# Megs Mirror Glaze



## Detail My Ride (Apr 19, 2006)

hey guys, i really want to get my hands on some megs mirror glaze, it gives really good results, do you sell it? do you know any company on here that does??
______________
Regards, Gaz


----------



## Brazo (Oct 27, 2005)

They do sell it,


----------



## Detail My Ride (Apr 19, 2006)

great, do you no what price brazo??


----------



## Brazo (Oct 27, 2005)

which product are you after? Mirror glaze is the pro line


----------



## Detail My Ride (Apr 19, 2006)

its in a little metal blue tin, i've seen it on pics ill post a link in a sec


----------



## ChrisGT (Feb 25, 2006)

yeah ull get it at clean and shiney its £12 iirc + postage


----------



## Detail My Ride (Apr 19, 2006)

http://www.detailingworld.co.uk/showthread.php?t=7190 look at one of the last pics in beardboys entry, its on the roof above a MF :thumb:


----------



## steveo3002 (Jan 30, 2006)

#16 wax


----------



## Detail My Ride (Apr 19, 2006)

thats the fella :thumb: #13 wax, how do i place an order?


----------



## Brazo (Oct 27, 2005)

#16 not #13! Drop John a pm!


----------



## Detail My Ride (Apr 19, 2006)

johnnyopolis?


----------



## Mr Marine (Jan 8, 2006)

Hi Mr Opolis is on hols - but we're all here ! #16 paste wax in stock - if you want to place an order - you can do via. the web site, or I can take it from you over the phone my mobile 07798 718121.

How's that ? 



Adrian

PS I'm the other "half" of Clean and Shiny ............and John's mobile is diverting to mine..........yes it's busy !!!


----------



## beardboy (Feb 12, 2006)

That's him :thumb:


----------
○ ○ ○ ○ ○
§ Exercises to complete
A. From the Megs Mirror Glaze thread, quote the stretch from "How's that ?" through "(Feb 12, 2006)".
B. In the Megs Mirror Glaze thread, which wax number does Brazo give as the correct one?
C. Decide whether each statement agrees with the Megs Mirror Glaze thread. Answer yes or no, and quote the deciding words.
(i) Mr Marine says Mr Opolis is on holiday.
(ii) Brazo calls Mirror glaze the pro line.
(iii) Mr Marine says an order can be placed only by phone.

§ Supplied data
○ ○ ○ ○ ○
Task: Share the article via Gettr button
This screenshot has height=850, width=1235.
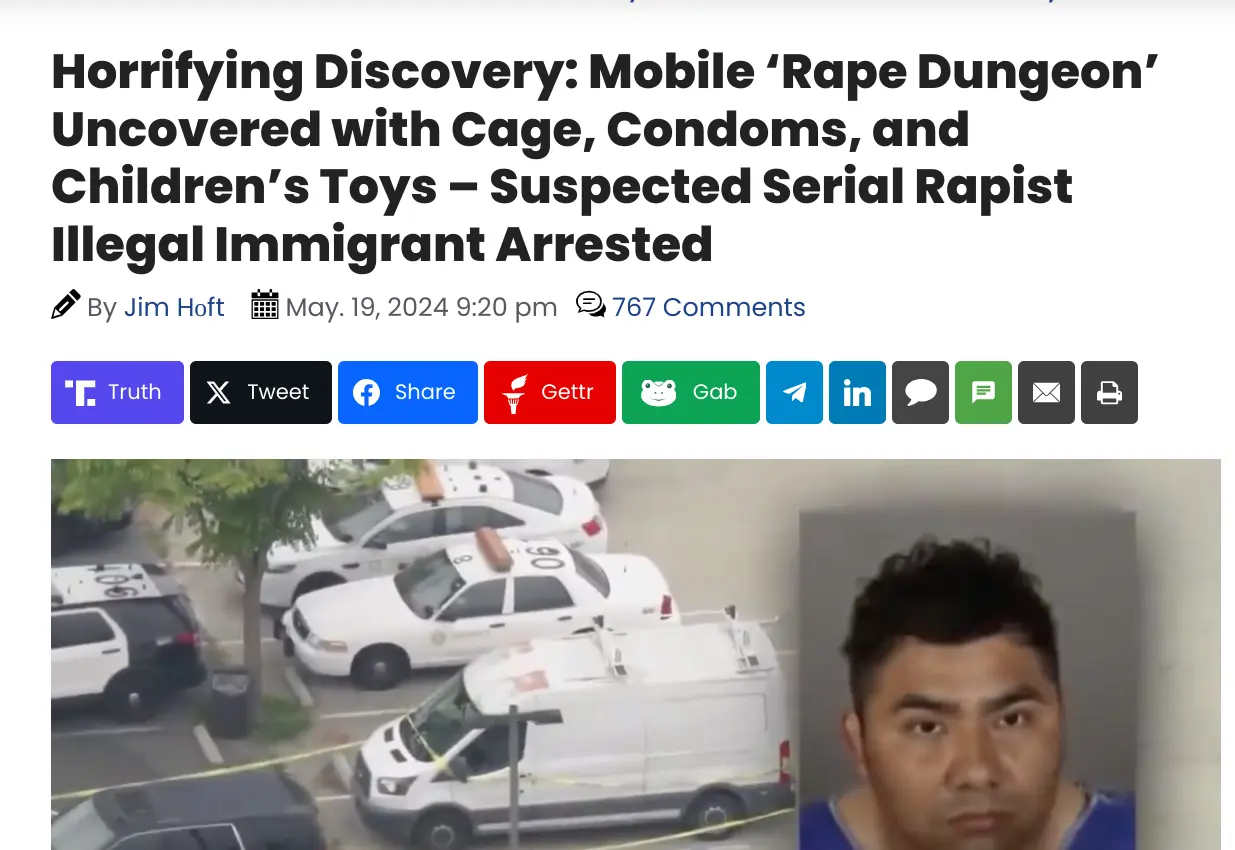Action: point(550,392)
○ ○ ○ ○ ○
§ Results in order
A.
How's that ? 



Adrian

PS I'm the other "half" of Clean and Shiny ............and John's mobile is diverting to mine..........yes it's busy !!!


----------



## beardboy (Feb 12, 2006)

B. #16

C.
(i) Yes: "Mr Opolis is on hols"
(ii) Yes: "Mirror glaze is the pro line"
(iii) No: "you can do via. the web site, or I can take it from you over the phone"